# Hair Glossing Dye



## Loreal (Jan 25, 2007)

Hey Everyone!

I have heard good things about that clear glaze you can put on your hair that makes it shiny... the stuff in the hair dye section. I was wondering if it made your hair dry like normal color dye, or if it was actually supposed to help the condition of your hair, or what??? :smile:

Thanks bunches!!

Have a lovely day!


----------



## Enchantedcameo (Jan 25, 2007)

I used the John Freida version, it did wonders for my hair at first. Made my hair really shiny and pretty. But after a month or 2 i started getting an allergic reaction to it. My scalp became really dry and flaky, my hair became dull, and worse of all i started to lose a lot of hair. That could have been the result of the glaze with a medical problem i have (My pituitary gland stopped working correctly. Effecting my thyrod, and adrenal glands.). So just be careful with it.


----------



## emily_3383 (Jan 25, 2007)

I used Jazzing and didnt see a difference honestly.


----------



## Loreal (Jan 31, 2007)

Thank you guys very much!

Enchanted: Im sorry about the medical deal!!


----------



## jewele (Feb 1, 2007)

I have wanted to try this also. I just have to be really careful with my hair, I am just now starting to get it back in a healthy state.
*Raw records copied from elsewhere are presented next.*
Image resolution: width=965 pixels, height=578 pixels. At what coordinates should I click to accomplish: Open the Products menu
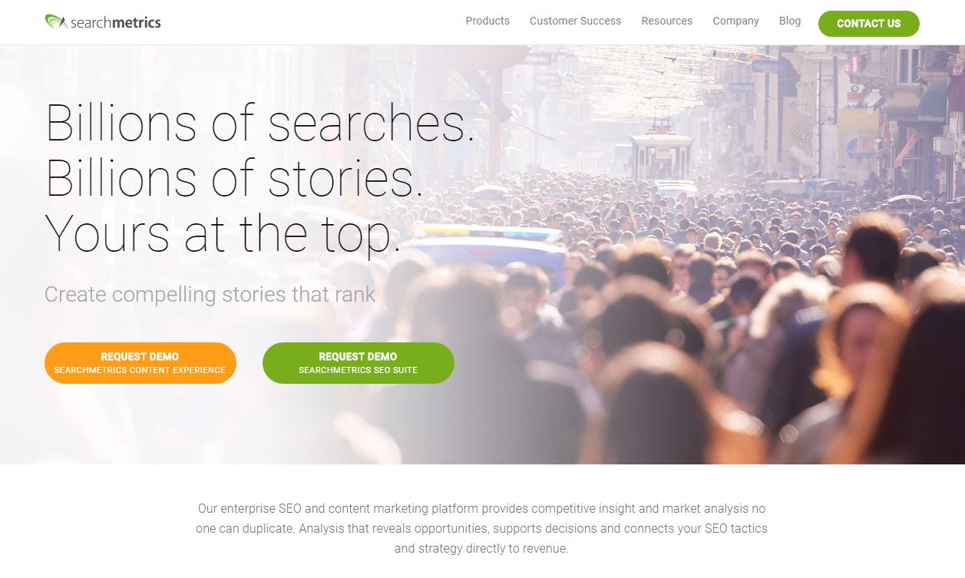click(487, 21)
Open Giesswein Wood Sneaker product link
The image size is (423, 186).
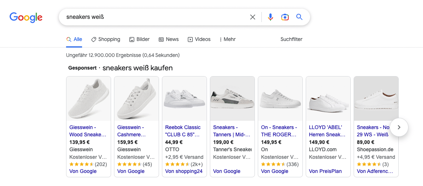coord(88,131)
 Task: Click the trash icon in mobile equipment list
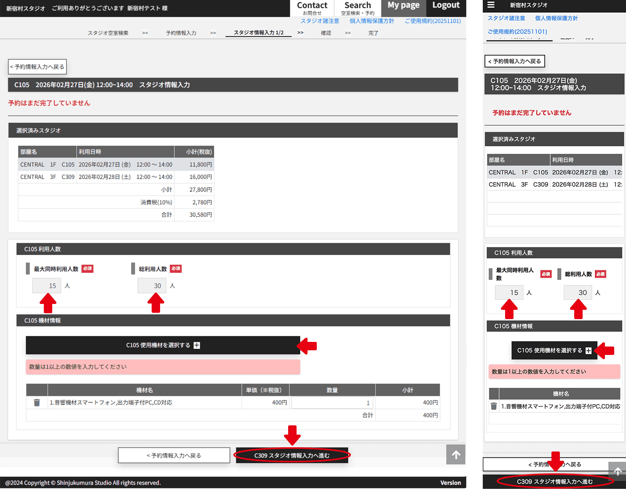tap(494, 406)
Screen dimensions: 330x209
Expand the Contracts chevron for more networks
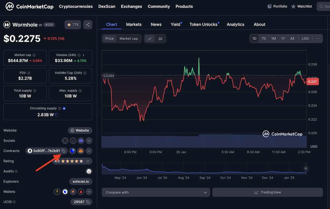pyautogui.click(x=89, y=151)
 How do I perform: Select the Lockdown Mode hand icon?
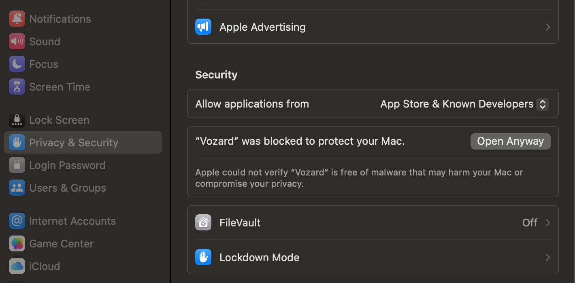[203, 257]
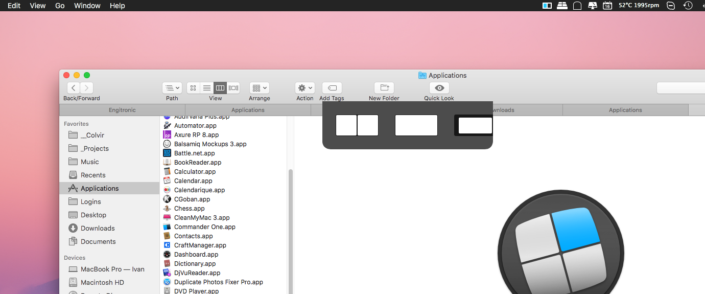Click the Quick Look eye icon
The height and width of the screenshot is (294, 705).
pyautogui.click(x=439, y=88)
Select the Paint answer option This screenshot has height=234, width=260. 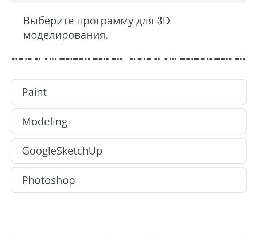click(x=129, y=92)
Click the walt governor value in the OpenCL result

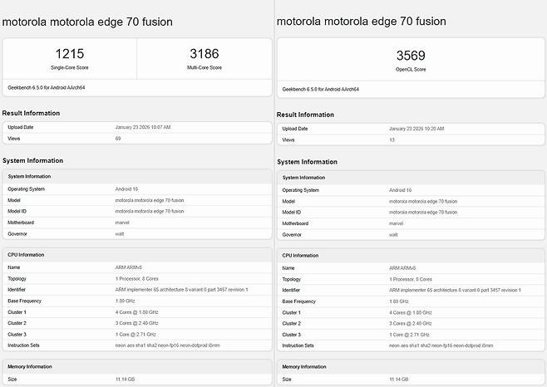pos(395,235)
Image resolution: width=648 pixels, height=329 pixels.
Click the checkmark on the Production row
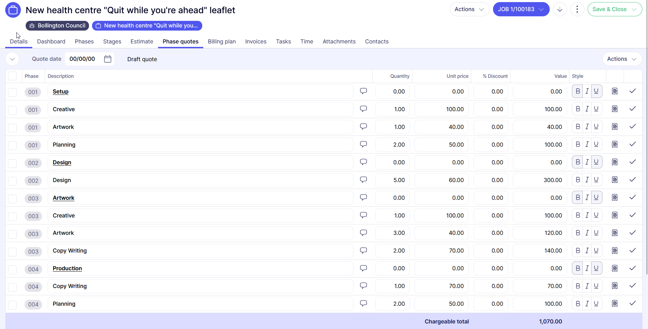click(x=633, y=268)
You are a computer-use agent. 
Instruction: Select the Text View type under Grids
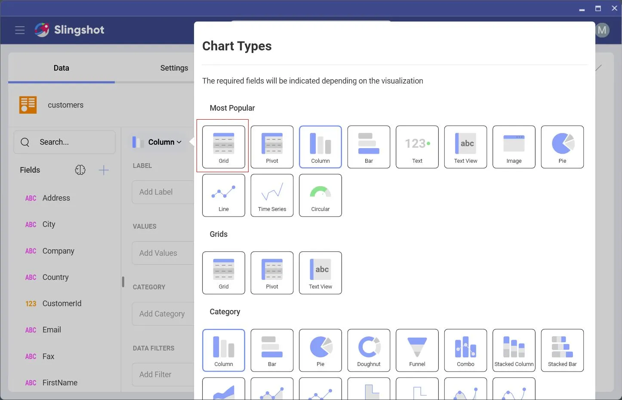click(x=320, y=273)
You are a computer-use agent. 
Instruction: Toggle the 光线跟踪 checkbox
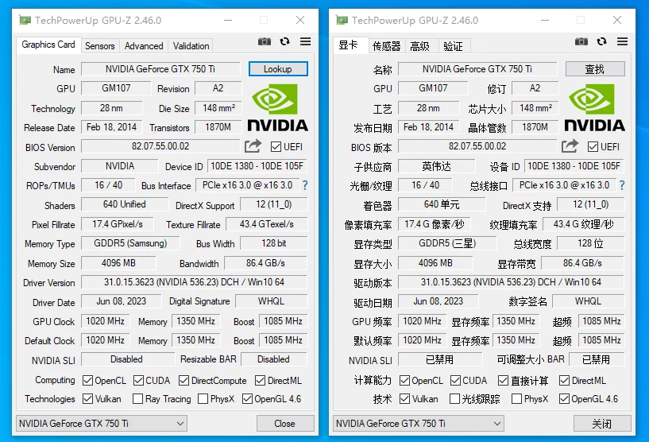coord(455,399)
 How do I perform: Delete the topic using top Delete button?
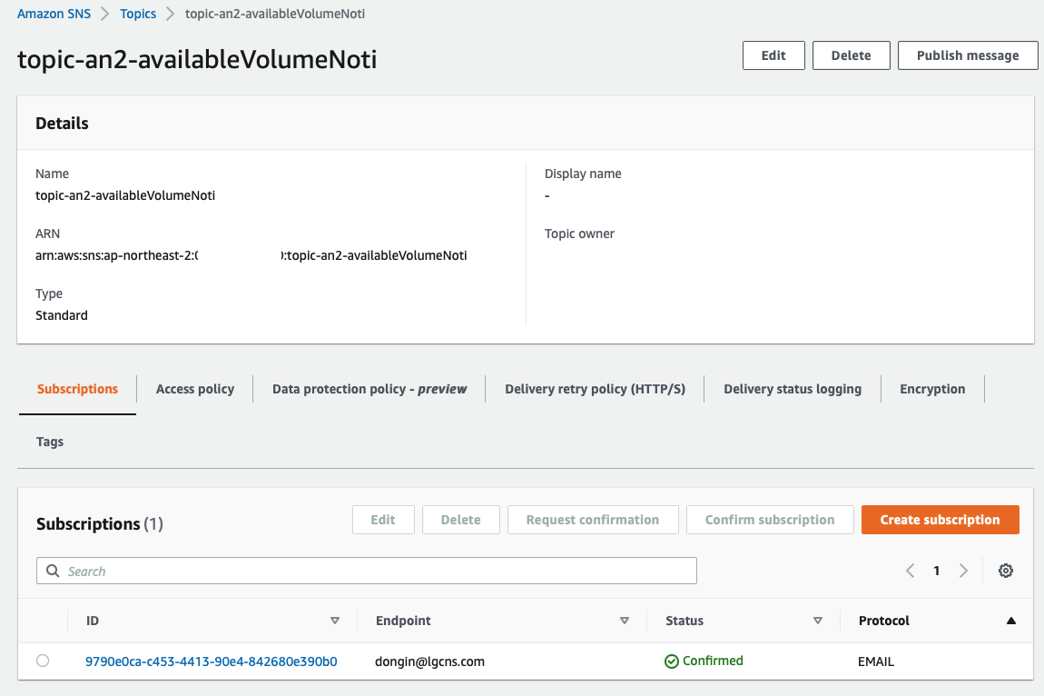pyautogui.click(x=851, y=55)
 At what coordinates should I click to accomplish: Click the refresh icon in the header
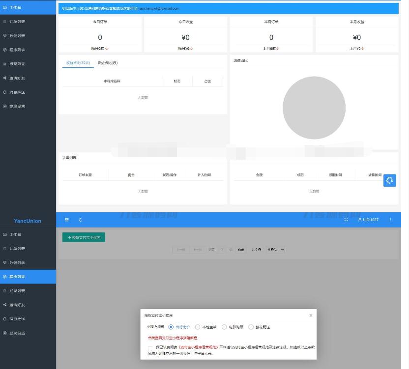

Anymore glossers users out there please let us know your thoughts!!


----------



## nursie (Feb 1, 2007)

i used the john freida and the clairol shine happy, i could see no change with using either ...i have honey blonde hair with light brown/red lowlights...my latest discovery for good shine is from sally beauty supply, silk elements heat protection spray... its been a great product for me that does what it says it will, and it smells great too


----------



## Noir Sakura (Feb 1, 2007)

I used the Clairol Shine Happy and my hair was shinier for about three days then my hair started breaking off and became dull.


----------



## bluebird26 (Feb 1, 2007)

I used Jazzing and no difference.


----------



## itzmarylicious (Feb 2, 2007)

does anyone know about this at the salon...like avg cost and results?


----------